Вошли понятые, между которыми находился и приказчик из мелочной лавки. У Гречки сделан обыск, причем найдено: за голенищем – большой складной ножик, как видно, весьма недавно наточенный; в карманах – небольшой железный ломик с заостренным концом и рублевая бумажка. Во время дознания, в суете, эта бумажка куда-то вдруг исчезла, затерялась, так что никак не могли отыскать. Она покоилась за пазухой Морденки, который, воспользовавшись удобной минутой, очень ловко стащил ее со стола, при мысли, что «вот, мол, ты убить меня хотел, так вот же тебе».
Кроме Осипа Гречки, о случившемся происшествии показали: с.-петербургский мещанин Осип Захаров Морденко, что «воспитанник» его был всегда груб, дерзок и непочтителен, что он, Морденко, подозревает его, Вересова, в злом умысле на себя, потому что он закладывал вещи вместе с Гречкой, как видно из собственноручной расписки их в записной книге.
Выборгская мещанка Христина Ютсола, согласно Морденке, показала: что самолично впускала и выпускала из квартиры Ивана Вересова с неизвестным ей человеком, за которого она, однако, ясно признает Осипа Гречку.

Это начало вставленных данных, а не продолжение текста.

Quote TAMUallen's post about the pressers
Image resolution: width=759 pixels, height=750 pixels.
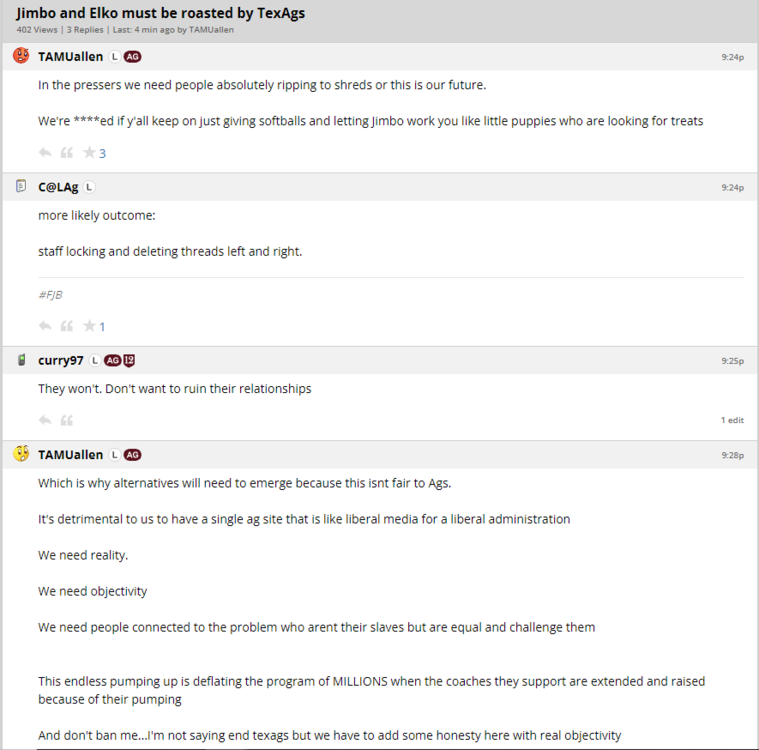[67, 153]
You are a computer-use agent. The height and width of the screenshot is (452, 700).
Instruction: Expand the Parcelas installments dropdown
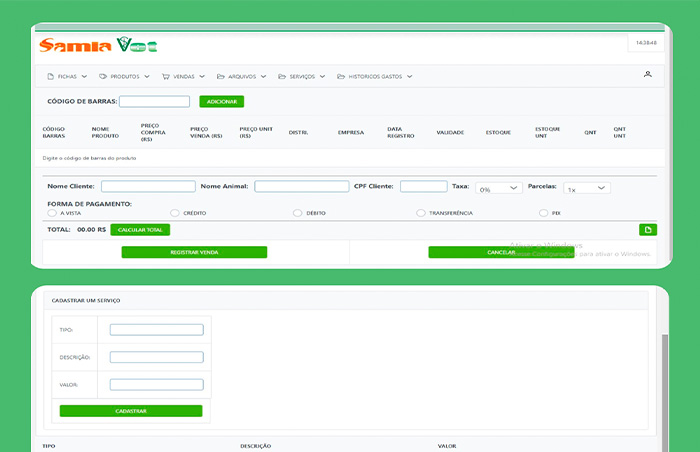[587, 188]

Дворник дома видел, как в субботу вечером Морденко встретился у ворот с Вересовым и как они, поговорив между собою, вошли в калитку, а непосредственно за ними вошел в ту же калитку высокий человек в коротком пальто. Около часу спустя он же, дворник, выпускал из калитки Вересова с высоким человеком и видел, что спустились они в мелочную лавочку, откуда вскоре выйдя, дружелюбно между собою распрощались и пошли в разные стороны. В высоком человеке дворник признает Гречку.
Приказчик мелочной лавки заявил, что приходившие к нему два человека, в коих он ясно узнает Вересова и Гречку, купили по фунту ситного хлеба и колбасы, меняли трехрублевую бумажку, сдачей поровну разделились между собою, съели купленные ими припасы, причем разговор шел о посторонних предметах, и наконец, дружелюбно простясь, удалились из мелочной лавки.
– Что вы на это скажете, молодой человек? – в начальственно-менторском духе отнесся к Вересову надзиратель.
– Что показания кухарки, дворника и сидельца – сущая правда, – отвечал Вересов голосом, который, видимо, старался сделать спокойнее. Он был очень бледен и слегка дрожал.
– Стало быть, вы при свидетелях чистосердечно признаете себя виновным?
– Нет, я не виновен, – с твердым убеждением возразил молодой человек.
– Тут есть явное противоречие, по крайней мере так учит нас логика, – заметил надзиратель, многозначительно шевельнув толстыми бровями, и, приняв свою повелительную осанку, официально звучным голосом проговорил Вересову:
– Именем закона – вы арестованы!
По этой фразе читатель может судить, что сокол в часы досуга был любитель французских романов, из коих и почерпнул свое «имя закона», которым очень любил эффектно поражать в иных подходящих случаях.